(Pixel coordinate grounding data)

┌────────

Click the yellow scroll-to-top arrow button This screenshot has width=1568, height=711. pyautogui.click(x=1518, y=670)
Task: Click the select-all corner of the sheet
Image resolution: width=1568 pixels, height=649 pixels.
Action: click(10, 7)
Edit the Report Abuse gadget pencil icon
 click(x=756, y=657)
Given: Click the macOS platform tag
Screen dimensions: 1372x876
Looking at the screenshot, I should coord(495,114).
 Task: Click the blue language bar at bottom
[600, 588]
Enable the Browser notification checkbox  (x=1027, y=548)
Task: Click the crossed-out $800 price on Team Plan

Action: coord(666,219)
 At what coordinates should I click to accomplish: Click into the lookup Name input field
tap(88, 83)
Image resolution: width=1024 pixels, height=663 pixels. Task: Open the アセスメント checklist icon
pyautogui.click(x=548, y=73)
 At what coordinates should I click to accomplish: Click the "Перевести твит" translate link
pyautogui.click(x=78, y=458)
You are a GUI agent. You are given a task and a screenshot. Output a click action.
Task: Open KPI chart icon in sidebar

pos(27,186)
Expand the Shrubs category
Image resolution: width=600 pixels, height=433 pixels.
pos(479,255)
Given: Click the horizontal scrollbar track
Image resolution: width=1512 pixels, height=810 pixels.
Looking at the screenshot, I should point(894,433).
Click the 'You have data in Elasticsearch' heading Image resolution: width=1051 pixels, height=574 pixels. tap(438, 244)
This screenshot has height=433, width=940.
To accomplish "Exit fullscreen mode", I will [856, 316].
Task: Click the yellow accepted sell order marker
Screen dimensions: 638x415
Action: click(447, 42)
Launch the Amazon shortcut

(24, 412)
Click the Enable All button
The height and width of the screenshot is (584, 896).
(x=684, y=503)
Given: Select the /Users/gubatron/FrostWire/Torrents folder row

└────────

#### WHAT TO DO
Output every record above exactly as it appears.

#### REPLY
Click the yellow scroll-to-top arrow button This screenshot has width=1568, height=711. pyautogui.click(x=1518, y=670)
Task: Click the select-all corner of the sheet
Image resolution: width=1568 pixels, height=649 pixels.
Action: click(10, 7)
Edit the Report Abuse gadget pencil icon
 click(x=756, y=657)
Given: Click the macOS platform tag
Screen dimensions: 1372x876
Looking at the screenshot, I should coord(495,114).
 Task: Click the blue language bar at bottom
[600, 588]
Enable the Browser notification checkbox  (x=1027, y=548)
Task: Click the crossed-out $800 price on Team Plan

Action: coord(666,219)
 At what coordinates should I click to accomplish: Click into the lookup Name input field
tap(88, 83)
Image resolution: width=1024 pixels, height=663 pixels. Task: Open the アセスメント checklist icon
pyautogui.click(x=548, y=73)
 At what coordinates should I click to accomplish: Click the "Перевести твит" translate link
pyautogui.click(x=78, y=458)
You are a GUI agent. You are given a task and a screenshot. Output a click action.
Task: Open KPI chart icon in sidebar

pos(27,186)
Expand the Shrubs category
Image resolution: width=600 pixels, height=433 pixels.
pos(479,255)
Given: Click the horizontal scrollbar track
Image resolution: width=1512 pixels, height=810 pixels.
Looking at the screenshot, I should point(894,433).
Click the 'You have data in Elasticsearch' heading Image resolution: width=1051 pixels, height=574 pixels. tap(438, 244)
This screenshot has height=433, width=940.
To accomplish "Exit fullscreen mode", I will [856, 316].
Task: Click the yellow accepted sell order marker
Screen dimensions: 638x415
Action: click(447, 42)
Launch the Amazon shortcut

(24, 412)
Click the Enable All button
The height and width of the screenshot is (584, 896).
(x=684, y=503)
Given: Select the /Users/gubatron/FrostWire/Torrents folder row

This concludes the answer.